§ **Source data**
# # # #

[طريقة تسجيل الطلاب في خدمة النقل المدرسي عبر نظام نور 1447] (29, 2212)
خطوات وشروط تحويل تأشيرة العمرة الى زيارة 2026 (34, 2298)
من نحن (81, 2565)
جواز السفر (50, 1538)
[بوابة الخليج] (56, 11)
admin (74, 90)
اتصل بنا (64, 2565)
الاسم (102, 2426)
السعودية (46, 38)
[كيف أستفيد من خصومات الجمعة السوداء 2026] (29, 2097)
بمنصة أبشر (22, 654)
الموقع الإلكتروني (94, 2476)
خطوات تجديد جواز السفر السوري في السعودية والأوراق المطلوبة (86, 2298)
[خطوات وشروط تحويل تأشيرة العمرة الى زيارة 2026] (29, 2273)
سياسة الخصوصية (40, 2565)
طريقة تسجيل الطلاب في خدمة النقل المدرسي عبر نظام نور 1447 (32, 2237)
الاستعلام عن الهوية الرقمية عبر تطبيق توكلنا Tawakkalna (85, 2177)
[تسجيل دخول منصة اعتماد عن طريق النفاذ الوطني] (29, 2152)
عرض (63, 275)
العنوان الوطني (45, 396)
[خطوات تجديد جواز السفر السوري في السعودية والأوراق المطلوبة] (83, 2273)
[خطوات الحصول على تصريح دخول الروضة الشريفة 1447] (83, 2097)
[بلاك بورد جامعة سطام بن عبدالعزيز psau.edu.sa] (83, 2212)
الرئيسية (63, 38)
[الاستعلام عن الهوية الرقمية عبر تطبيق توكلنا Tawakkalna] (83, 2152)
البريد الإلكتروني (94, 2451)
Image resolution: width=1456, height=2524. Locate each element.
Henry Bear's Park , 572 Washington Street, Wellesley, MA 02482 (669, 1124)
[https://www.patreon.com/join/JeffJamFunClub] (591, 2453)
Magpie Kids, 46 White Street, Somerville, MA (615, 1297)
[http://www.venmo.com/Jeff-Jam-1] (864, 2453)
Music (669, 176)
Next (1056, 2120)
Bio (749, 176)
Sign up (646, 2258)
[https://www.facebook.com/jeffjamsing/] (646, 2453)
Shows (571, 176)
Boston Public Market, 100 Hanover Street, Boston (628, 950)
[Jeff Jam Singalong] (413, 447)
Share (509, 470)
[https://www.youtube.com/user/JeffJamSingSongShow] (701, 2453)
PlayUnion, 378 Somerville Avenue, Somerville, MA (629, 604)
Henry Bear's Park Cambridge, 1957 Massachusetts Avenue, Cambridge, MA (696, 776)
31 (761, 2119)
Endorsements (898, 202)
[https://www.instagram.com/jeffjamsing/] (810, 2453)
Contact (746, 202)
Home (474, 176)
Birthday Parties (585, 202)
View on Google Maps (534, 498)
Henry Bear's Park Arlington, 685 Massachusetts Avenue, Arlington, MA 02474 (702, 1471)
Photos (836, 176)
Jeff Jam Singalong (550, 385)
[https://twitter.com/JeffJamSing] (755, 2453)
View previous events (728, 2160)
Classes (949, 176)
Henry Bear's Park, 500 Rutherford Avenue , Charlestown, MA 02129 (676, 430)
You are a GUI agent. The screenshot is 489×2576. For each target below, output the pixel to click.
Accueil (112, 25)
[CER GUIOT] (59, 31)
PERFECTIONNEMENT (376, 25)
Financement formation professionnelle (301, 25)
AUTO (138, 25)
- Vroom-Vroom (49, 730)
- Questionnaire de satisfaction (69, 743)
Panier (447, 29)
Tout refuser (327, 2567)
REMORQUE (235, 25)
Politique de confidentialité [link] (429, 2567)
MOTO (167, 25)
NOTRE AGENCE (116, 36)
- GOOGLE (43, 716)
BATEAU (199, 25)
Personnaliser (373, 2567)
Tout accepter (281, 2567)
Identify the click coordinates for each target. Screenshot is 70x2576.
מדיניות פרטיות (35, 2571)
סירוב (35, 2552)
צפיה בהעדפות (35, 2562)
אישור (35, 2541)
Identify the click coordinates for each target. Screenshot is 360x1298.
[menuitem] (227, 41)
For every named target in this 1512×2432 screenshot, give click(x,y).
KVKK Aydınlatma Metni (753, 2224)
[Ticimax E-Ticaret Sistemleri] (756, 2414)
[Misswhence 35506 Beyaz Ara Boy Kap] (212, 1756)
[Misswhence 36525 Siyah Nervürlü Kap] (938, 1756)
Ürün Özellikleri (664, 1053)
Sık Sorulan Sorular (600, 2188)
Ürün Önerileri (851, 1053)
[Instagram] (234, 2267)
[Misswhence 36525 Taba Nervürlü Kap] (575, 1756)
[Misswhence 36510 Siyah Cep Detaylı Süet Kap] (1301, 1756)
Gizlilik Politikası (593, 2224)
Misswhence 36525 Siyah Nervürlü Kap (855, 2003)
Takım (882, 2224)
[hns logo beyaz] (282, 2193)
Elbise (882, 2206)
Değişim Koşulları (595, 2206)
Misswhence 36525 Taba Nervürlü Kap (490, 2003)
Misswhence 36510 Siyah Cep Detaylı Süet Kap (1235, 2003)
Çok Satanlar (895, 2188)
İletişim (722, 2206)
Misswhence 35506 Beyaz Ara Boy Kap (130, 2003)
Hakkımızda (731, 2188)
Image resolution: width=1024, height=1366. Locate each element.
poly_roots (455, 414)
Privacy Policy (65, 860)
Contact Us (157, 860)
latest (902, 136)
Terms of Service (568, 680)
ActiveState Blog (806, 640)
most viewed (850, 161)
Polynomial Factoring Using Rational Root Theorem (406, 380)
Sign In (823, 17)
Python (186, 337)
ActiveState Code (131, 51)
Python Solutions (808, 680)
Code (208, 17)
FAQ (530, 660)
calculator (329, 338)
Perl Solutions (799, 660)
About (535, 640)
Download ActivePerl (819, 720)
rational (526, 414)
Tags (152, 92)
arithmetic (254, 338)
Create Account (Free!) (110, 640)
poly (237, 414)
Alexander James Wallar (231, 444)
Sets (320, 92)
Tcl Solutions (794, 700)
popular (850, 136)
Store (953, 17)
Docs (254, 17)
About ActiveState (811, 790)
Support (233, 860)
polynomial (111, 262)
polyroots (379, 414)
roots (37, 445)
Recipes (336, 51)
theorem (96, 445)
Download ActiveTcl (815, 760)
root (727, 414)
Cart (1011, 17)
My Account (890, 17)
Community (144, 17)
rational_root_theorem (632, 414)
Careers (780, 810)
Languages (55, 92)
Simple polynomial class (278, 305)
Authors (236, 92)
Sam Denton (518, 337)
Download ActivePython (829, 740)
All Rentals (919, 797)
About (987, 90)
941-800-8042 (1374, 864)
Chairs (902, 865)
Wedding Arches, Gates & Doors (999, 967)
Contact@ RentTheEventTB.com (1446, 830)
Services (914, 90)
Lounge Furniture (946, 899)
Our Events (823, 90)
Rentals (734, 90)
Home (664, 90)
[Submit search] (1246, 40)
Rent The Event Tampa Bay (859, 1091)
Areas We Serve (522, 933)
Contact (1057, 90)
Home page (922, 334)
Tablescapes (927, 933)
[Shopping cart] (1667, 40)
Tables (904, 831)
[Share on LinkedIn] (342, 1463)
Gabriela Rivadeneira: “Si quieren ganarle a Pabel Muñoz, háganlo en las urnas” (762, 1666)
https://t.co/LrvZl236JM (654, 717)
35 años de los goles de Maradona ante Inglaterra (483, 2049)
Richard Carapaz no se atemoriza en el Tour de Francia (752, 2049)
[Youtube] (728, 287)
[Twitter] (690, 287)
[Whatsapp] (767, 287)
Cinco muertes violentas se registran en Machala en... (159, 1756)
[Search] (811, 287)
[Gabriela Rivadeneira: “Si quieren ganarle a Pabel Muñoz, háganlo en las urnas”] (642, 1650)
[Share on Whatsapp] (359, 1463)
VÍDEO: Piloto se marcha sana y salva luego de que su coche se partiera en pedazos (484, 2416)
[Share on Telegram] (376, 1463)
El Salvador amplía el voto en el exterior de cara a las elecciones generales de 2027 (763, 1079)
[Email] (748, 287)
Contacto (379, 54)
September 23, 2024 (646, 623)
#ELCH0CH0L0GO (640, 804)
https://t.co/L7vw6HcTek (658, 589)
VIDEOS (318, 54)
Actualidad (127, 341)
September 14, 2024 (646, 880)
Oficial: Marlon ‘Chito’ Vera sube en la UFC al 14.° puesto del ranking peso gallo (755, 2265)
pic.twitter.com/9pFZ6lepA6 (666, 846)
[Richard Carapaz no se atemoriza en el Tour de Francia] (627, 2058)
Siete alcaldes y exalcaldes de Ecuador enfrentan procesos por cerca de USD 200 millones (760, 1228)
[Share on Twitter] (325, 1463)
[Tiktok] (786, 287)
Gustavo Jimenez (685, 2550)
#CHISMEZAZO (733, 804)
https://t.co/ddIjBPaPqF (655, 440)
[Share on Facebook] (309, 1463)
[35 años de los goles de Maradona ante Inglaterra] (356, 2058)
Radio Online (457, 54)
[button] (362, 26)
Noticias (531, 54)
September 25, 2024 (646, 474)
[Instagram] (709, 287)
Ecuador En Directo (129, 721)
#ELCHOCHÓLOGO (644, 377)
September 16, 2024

# # # #

§ **Exercise directions**
Only one stretch of the records above is wanted: the lines between the one holding "Contact (1057, 90)" and the one holding "https://t.co/L7vw6HcTek (658, 589)", inclusive, reproduced exactly.

§ **Output**
Contact (1057, 90)
Home page (922, 334)
Tablescapes (927, 933)
[Shopping cart] (1667, 40)
Tables (904, 831)
[Share on LinkedIn] (342, 1463)
Gabriela Rivadeneira: “Si quieren ganarle a Pabel Muñoz, háganlo en las urnas” (762, 1666)
https://t.co/LrvZl236JM (654, 717)
35 años de los goles de Maradona ante Inglaterra (483, 2049)
Richard Carapaz no se atemoriza en el Tour de Francia (752, 2049)
[Youtube] (728, 287)
[Twitter] (690, 287)
[Whatsapp] (767, 287)
Cinco muertes violentas se registran en Machala en... (159, 1756)
[Search] (811, 287)
[Gabriela Rivadeneira: “Si quieren ganarle a Pabel Muñoz, háganlo en las urnas”] (642, 1650)
[Share on Whatsapp] (359, 1463)
VÍDEO: Piloto se marcha sana y salva luego de que su coche se partiera en pedazos (484, 2416)
[Share on Telegram] (376, 1463)
El Salvador amplía el voto en el exterior de cara a las elecciones generales de 2027 (763, 1079)
[Email] (748, 287)
Contacto (379, 54)
September 23, 2024 (646, 623)
#ELCH0CH0L0GO (640, 804)
https://t.co/L7vw6HcTek (658, 589)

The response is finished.